Monday 25 November 2013

What do I want?

So this weekend I spent Saturday wandering around Home-ware stores with my mum fantasising about how we would kit out our homes if:
1) I won the lottery and bought a cottage down by the sea
2) Mum kicked my brother and sister out and had the place to herself

I feel more motivated now to make that dream come true. I can actually visualise it, and we all know what happens when you visualise… :D

I'm still very wistful about my situation with him but I guess it's all part of letting go of those dreams you had of your future together. Just because he's no longer part of them, doesn't mean I can't still have what I dreamed of.

A lot of my friends are studying hard to better their present situations, putting in the work now preparing for the future and I feel like I've been neglecting that for a long time.
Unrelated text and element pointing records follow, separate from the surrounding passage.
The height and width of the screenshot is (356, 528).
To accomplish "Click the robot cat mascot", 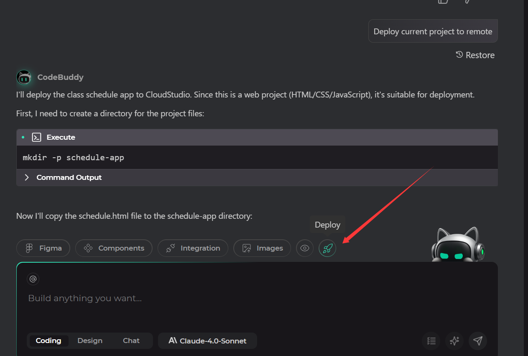I will 458,246.
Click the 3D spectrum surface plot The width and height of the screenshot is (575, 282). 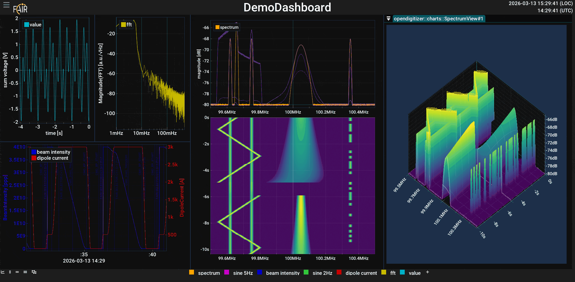click(x=476, y=144)
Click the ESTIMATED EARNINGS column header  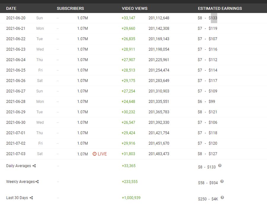point(220,8)
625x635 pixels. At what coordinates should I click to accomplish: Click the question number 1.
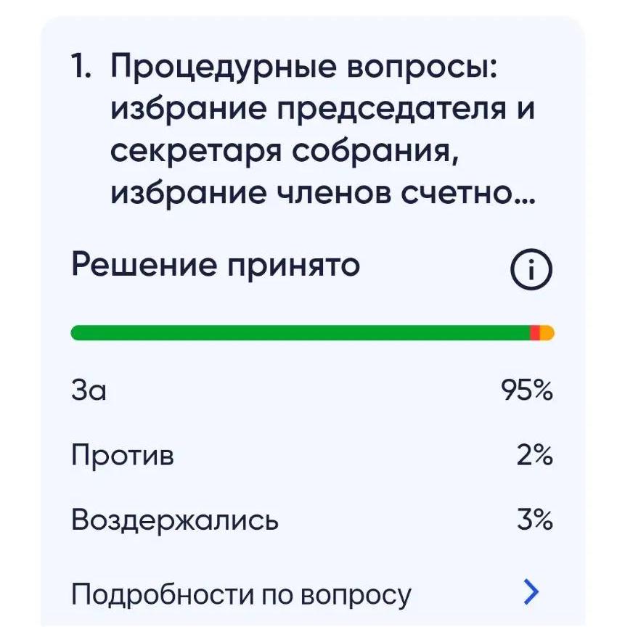[x=81, y=65]
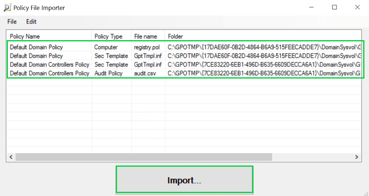Image resolution: width=369 pixels, height=196 pixels.
Task: Maximize the Policy File Importer window
Action: (334, 8)
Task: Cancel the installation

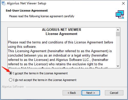Action: click(x=114, y=93)
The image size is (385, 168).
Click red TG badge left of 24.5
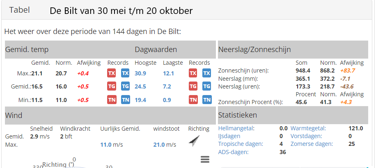(x=112, y=86)
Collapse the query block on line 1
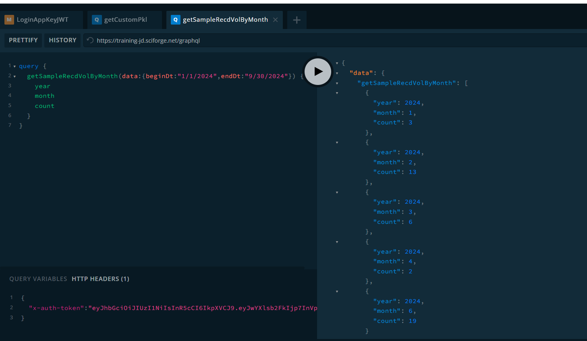The width and height of the screenshot is (587, 341). tap(15, 66)
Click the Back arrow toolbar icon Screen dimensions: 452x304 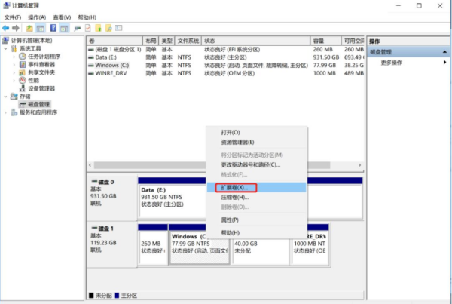[5, 28]
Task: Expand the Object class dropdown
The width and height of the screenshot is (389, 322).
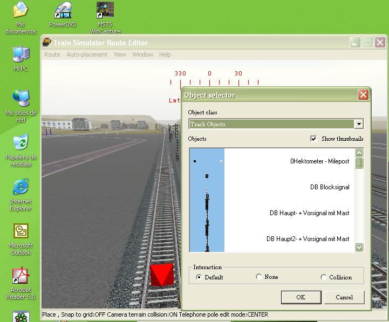Action: [x=359, y=124]

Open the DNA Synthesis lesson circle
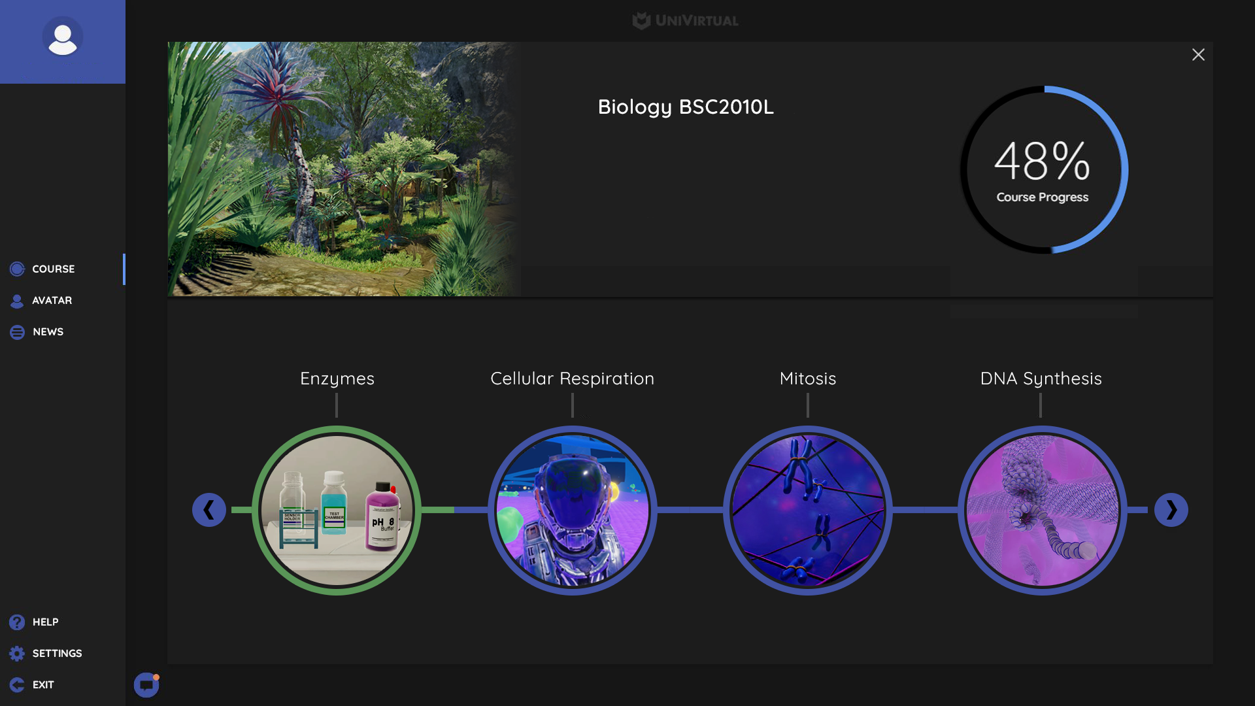(1042, 510)
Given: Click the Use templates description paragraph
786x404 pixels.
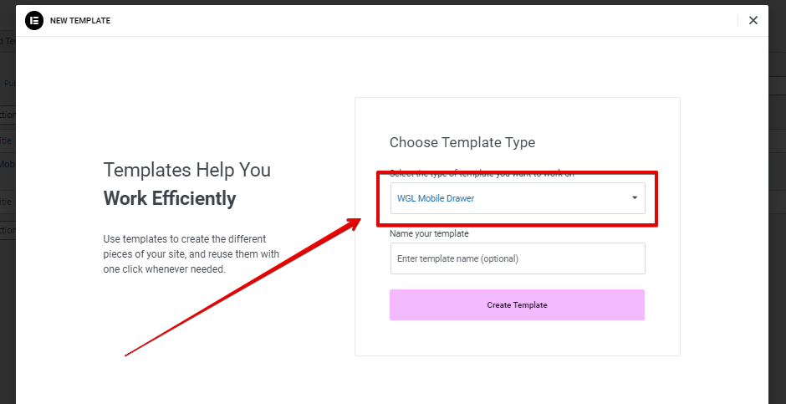Looking at the screenshot, I should click(191, 254).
A lot of it comes from the reality of me just not knowing what I want out of life; and a situation one of my closest friends is going through has made me question how much importance I put on financial stability, career stability and overall 'SUCCESS' when all I want is to be happy, and in fact striving to achieve these things makes me unhappy… hmmmmmmm.

I found this interesting article on LinkedIn about being bored rather than busy, and this snippet made SO much sense:

"So many of us desperately want to feel alive—but instead, we’re left chasing our own tails, always hoping that this next thing will be the thing that saves us.

It’s sort of like what happens when you want something to eat, but you aren’t sure what. So you start by making yourself a sandwich, but soon realise that wasn’t it. So you go for some potato chips, but that wasn’t it. So you have a few spoonfuls of ice cream, but that wasn’t it. So you migrate to leftover spaghetti, but that doesn’t do the trick either. Now you’re onto a bag of marshmallows, but STILL NOT HITTING THE SPOT, and the more you eat, the more annoyed you get, because even though you’re stuffed you’re still craving that ONE THING and you don’t know what it is so you go ahead and HELP YOURSELF TO EVERY REFRIGERATOR!"

So what do I want?

Love, in the romantic sense :)
Always top of my list and presently an area I'm not doing well in AT ALL

A place in the country
I'm only going to be able to own if I win the money, have it bought for me or cease having a social life for the rest of my days in order to save the money myself

To go on a Salsa holiday for a couple of weeks
Cuba, South America

To work for myself
Doing what, I've no idea yet :) to be brainstormed in 'What do I want: part two'

Family
And by that I mean one of my own; children, a husband/better half, family dog… eventually

They say life is what you make it and I think a lot of people make it about money & success, but to whose definition of the words?!

For me, if I manage to GET that cottage/house by the sea I'll know that I have definitely succeeded in something - who wouldn't be happy watching the sunset across the sea from their own garden?